Os filtros servem para proteger de particulados, ou seja, poeira (ex. madeira), névoa (gotas líquidas suspensas no ar) e fumo (material aquecido que foi vaporizado e, ao esfriar, cria partículas que ficam suspensas no ar).

Eles são categorizados em sua capacidade de filtragem. No Brasil, existem 3 categorias (PFF1, PFF2 e PFF3) — sigla para Peça Facial Filtrante. Cada país tem sua classificação: a PFF2 (Brasil) seria equivalente a FFP2 (Europa), N95 (Estados Unidos) ou a KN95 (China).

  • PFF1: protege contra poeiras mais simples. Indicada para quem vai lixar madeira, ferro ou vidro.
  • PFF2: além da proteção da PFF1, protege contra fumos metálicos e agentes biológicos (caso do covid). Indicada para solda eletrônica, impressão 3D FDM (a tecnologia mais comum e mais usada pelos makers) ou fibra de vidro.
  • PFF3: além da proteção da PFF2, protege contra partículas altamente tóxicas.

Cartuchos

Servem para proteger de gases e vapores e, para cada tipo de contaminante, existe um cartucho específico. No caso dos makers, quem vai pintar algo com tinta acrílica ou usar acetona para dar acabamento em peças impressas, deveria usar uma máscara com cartucho para vapores orgânicos.

Máscaras caseiras

Uma das dúvidas mais comuns que foram enviadas é: se a máscara caseira não é certificada, por que ela tem sido recomendada pelas autoridades de saúde?
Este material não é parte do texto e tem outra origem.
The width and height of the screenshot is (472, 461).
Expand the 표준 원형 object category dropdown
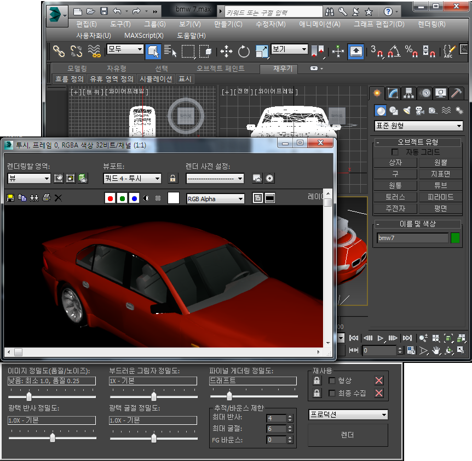click(x=418, y=126)
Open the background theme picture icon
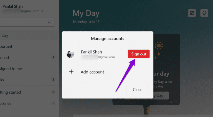 coord(192,13)
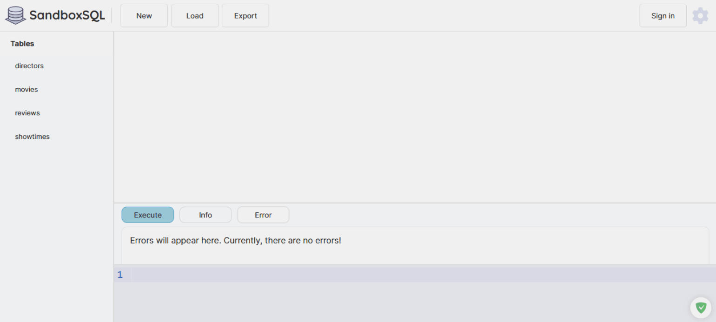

É preciso entender que, ainda que não seja tão segura quanto uma máscara PFF2, ter alguma barreira é importante para proteger a população. Um estudo do MIT mostrou que as gotículas podem viajar vários metros de distância. Portanto, usar uma máscara protege não somente quem está usando, mas também protege o ambiente.

Muitas pessoas infectadas não apresentam sintomas, portanto não sabem que estão infectadas. Se todo mundo usar máscara, isso diminui muito as chances do vírus se alastrar. E, como estão faltando máscaras, a escolha natural é deixar as certificadas para o uso dos profissionais da saúde, que estão na linha de frente e cuja contaminação pode agravar a situação da pandemia.

Outro ponto é que existem materiais de fácil acesso com boa capacidade de filtragem, caso do algodão. Desta forma, você pode fazer uma máscara com duas camadas usando alguma roupa cujo tecido seja 100% algodão.

Veja no vídeo abaixo como fazer:

Dúvidas mais comuns

A seguir, levantei algumas das dúvidas enviadas serão respondidas por Luiz Otávio Arantes, engenheiro de aplicação da 3M Brasil na divisão de segurança pessoal.

Algumas máscaras descartáveis tem uma peça de plástico grudada nela, o que é e para que serve?

Arantes: Esta válvula tem a função de diminuir o acúmulo de calor dentro do respirador e torna a respiração mais natural. Quando o usuário solta o ar, a válvula de exalação abre, liberando o ar mais facilmente, e quando o usuário inspira, a válvula de exalação fecha. Em momento de pandemia, os profissionais da saúde devem utilizar preferencialmente o modelo sem válvula, pois ela pode se tornar um meio de propagação do vírus. Se a pessoa tossir, falar ou espirrar, a válvula abre e as gotículas podem ser projetadas para o ambiente.

A barba atrapalha o uso da máscara?

Arantes: Se a máscara não vedar bem no rosto, contaminantes podem entrar através das falhas de vedação facial. E pelos faciais no rosto (barbas e bigodes longos), por menores que sejam, podem causar estas falhas de vedação no respirador e prejudicar a eficiência de proteção.

Quando as máscaras devem ser descartadas?

Arantes: Descartáveis do tipo PFF podem ser usados até ficarem saturados (difícil de respirar), quando estão expostos a uma alta concentração de particulados ou quando sujos ou danificados (úmidos, rasgados, amassados).